> _TASK DESCRIPTION_
Where the listing below reaches the line containing "This screenshot has height=209, width=273.", start writing out lines exactly, and stop once the line containing "You are a computer-use agent. Screen dimensions: 310x523" has been written.
[[ RAW DATA, beginning ]]
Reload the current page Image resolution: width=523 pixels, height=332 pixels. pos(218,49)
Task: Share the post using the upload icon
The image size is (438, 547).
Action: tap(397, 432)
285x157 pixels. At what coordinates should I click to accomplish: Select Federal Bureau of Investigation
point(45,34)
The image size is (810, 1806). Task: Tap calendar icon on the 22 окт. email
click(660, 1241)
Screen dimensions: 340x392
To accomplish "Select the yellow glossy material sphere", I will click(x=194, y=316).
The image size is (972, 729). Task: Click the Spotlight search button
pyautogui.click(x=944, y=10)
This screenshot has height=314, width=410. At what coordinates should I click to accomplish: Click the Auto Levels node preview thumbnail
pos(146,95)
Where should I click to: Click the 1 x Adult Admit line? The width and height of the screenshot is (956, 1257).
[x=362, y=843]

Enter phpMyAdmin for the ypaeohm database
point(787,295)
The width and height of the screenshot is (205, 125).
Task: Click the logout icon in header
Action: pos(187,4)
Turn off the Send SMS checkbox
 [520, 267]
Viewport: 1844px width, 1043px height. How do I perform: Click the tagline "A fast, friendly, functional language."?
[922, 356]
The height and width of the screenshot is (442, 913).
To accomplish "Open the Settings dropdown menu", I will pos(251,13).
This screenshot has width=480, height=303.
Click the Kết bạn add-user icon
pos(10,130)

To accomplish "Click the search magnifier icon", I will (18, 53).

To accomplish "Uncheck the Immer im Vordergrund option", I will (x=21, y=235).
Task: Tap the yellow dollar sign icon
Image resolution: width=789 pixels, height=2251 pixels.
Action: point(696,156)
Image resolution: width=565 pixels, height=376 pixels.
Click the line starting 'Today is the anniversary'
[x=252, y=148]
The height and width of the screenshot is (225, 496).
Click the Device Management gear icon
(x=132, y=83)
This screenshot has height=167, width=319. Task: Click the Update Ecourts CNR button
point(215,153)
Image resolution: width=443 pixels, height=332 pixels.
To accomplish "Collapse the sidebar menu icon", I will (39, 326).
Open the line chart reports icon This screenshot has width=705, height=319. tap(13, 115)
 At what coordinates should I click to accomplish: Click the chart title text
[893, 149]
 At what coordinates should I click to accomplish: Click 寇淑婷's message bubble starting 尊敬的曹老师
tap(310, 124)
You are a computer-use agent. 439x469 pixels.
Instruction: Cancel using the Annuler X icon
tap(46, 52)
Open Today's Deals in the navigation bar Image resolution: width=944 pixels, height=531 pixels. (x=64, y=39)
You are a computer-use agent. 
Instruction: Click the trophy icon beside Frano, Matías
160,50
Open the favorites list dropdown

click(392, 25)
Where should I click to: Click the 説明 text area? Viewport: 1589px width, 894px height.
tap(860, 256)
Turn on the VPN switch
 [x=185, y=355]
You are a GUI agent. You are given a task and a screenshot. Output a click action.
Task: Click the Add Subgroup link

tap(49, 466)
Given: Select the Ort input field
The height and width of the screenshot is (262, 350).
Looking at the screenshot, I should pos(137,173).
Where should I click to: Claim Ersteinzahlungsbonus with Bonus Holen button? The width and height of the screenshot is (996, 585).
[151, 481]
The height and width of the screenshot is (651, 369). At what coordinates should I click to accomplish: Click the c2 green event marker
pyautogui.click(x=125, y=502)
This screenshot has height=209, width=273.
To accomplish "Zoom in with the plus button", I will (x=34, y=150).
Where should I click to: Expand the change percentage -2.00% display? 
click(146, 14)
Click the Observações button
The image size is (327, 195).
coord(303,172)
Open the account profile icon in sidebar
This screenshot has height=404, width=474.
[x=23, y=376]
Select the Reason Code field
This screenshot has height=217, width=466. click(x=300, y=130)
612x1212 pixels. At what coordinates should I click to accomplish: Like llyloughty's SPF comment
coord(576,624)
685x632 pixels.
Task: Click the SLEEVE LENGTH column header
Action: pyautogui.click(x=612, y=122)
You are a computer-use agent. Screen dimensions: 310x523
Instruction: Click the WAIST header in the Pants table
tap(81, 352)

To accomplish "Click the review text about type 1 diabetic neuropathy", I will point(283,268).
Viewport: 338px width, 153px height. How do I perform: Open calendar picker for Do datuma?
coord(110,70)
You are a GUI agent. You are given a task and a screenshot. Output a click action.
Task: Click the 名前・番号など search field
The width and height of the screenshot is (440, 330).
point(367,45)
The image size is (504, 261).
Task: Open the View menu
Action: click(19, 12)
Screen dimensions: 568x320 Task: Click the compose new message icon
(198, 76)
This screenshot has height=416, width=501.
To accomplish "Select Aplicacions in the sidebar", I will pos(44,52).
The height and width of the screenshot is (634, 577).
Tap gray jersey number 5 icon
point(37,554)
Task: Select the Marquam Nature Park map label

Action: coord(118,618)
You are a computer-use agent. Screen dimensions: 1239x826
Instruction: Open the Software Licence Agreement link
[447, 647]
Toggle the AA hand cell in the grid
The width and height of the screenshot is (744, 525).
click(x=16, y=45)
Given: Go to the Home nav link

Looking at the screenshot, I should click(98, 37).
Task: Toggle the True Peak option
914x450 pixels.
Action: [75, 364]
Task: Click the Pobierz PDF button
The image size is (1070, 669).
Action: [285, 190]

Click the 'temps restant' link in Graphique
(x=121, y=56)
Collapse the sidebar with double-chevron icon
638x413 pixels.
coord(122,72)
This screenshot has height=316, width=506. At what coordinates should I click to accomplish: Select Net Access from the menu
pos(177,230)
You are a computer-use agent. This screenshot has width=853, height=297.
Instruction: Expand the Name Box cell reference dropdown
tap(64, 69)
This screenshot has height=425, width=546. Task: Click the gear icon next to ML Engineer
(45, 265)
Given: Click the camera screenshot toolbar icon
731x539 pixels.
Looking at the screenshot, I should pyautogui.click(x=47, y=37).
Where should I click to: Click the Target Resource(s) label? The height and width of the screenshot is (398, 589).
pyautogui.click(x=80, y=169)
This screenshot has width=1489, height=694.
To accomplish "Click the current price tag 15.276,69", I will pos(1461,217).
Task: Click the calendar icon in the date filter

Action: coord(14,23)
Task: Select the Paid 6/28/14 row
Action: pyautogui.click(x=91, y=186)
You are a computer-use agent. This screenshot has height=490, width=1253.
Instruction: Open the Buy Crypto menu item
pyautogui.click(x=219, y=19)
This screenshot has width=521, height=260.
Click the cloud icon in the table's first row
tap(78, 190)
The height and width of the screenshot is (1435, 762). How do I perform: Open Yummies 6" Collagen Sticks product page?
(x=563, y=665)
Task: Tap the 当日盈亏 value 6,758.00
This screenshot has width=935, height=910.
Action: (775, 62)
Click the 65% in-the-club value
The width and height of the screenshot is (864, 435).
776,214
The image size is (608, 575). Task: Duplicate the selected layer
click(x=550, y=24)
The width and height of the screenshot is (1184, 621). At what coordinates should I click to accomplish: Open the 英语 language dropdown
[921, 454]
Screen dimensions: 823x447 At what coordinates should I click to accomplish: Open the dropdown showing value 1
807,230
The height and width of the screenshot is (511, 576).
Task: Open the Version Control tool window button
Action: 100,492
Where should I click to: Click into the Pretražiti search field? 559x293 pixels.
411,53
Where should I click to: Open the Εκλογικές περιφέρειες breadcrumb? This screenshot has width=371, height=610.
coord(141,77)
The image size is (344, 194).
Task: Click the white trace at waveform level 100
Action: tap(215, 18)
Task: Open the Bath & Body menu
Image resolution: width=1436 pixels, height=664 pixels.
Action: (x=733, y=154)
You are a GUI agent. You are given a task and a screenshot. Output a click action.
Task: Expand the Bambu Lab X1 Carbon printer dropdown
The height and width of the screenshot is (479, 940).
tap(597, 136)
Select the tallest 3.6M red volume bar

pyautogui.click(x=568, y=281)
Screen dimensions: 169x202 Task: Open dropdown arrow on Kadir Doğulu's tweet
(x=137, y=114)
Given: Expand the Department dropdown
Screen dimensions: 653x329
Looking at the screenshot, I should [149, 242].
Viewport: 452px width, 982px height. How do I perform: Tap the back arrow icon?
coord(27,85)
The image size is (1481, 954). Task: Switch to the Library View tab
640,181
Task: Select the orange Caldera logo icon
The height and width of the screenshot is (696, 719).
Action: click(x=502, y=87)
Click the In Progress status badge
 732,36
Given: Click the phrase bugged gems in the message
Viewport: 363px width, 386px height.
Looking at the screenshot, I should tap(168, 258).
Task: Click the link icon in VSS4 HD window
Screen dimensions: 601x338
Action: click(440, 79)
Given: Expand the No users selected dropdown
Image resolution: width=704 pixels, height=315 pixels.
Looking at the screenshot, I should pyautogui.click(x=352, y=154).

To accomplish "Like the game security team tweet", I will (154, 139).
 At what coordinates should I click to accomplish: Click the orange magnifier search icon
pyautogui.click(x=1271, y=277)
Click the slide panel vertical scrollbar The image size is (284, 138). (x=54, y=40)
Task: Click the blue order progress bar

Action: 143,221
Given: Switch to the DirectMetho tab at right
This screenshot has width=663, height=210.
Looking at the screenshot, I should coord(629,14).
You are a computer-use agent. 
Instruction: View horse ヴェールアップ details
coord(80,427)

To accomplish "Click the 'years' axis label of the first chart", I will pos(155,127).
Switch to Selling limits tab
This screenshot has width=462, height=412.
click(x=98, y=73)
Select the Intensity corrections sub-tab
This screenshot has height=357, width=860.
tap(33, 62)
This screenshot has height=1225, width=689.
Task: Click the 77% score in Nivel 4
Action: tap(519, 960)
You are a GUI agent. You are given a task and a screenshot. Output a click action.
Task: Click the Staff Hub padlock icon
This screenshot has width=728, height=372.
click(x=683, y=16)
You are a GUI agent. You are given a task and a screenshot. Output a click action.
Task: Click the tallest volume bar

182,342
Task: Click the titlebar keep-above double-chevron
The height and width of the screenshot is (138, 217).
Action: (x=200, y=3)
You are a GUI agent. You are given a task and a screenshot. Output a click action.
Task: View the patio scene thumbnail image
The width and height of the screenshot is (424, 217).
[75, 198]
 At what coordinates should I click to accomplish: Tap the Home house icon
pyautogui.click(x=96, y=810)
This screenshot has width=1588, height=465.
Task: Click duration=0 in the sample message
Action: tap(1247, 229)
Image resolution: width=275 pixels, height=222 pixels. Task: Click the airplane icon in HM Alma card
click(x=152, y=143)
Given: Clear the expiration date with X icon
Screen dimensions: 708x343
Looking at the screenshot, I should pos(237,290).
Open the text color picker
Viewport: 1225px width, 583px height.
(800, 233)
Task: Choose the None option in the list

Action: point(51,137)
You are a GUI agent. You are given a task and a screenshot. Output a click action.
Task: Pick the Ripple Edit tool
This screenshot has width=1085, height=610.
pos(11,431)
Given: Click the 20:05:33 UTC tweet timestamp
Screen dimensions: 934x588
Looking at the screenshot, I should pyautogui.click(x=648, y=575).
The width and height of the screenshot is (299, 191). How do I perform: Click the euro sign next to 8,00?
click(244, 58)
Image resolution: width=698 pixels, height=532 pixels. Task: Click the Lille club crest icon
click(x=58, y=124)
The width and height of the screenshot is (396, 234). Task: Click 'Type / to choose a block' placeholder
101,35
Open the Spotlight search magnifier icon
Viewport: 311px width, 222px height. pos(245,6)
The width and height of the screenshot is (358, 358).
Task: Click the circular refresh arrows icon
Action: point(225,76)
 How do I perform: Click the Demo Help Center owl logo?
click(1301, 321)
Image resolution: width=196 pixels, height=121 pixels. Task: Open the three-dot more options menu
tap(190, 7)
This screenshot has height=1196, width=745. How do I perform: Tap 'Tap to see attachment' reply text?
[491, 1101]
[[ RAW DATA, end ]]
> _TASK OUTPUT_
This screenshot has height=209, width=273.
To accomplish "Zoom in with the plus button", I will (x=34, y=150).
Where should I click to: Expand the change percentage -2.00% display? 
click(146, 14)
Click the Observações button
The image size is (327, 195).
coord(303,172)
Open the account profile icon in sidebar
This screenshot has height=404, width=474.
[x=23, y=376]
Select the Reason Code field
This screenshot has height=217, width=466. click(x=300, y=130)
612x1212 pixels. At what coordinates should I click to accomplish: Like llyloughty's SPF comment
coord(576,624)
685x632 pixels.
Task: Click the SLEEVE LENGTH column header
Action: pyautogui.click(x=612, y=122)
You are a computer-use agent. Screen dimensions: 310x523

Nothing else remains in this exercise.